▶ **Exercise directions**: Repeat the listing exactly, line by line.

▶ **Data shown**:

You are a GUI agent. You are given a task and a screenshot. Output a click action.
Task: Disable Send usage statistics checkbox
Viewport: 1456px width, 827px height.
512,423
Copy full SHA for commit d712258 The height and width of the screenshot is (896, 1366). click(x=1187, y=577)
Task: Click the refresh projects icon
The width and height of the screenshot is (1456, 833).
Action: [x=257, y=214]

▶ **Exercise answer**:
You are a GUI agent. You are given a task and a screenshot. Output a click action.
Task: Disable Send usage statistics checkbox
Viewport: 1456px width, 827px height.
512,423
Copy full SHA for commit d712258 The height and width of the screenshot is (896, 1366). click(x=1187, y=577)
Task: Click the refresh projects icon
The width and height of the screenshot is (1456, 833).
Action: [x=257, y=214]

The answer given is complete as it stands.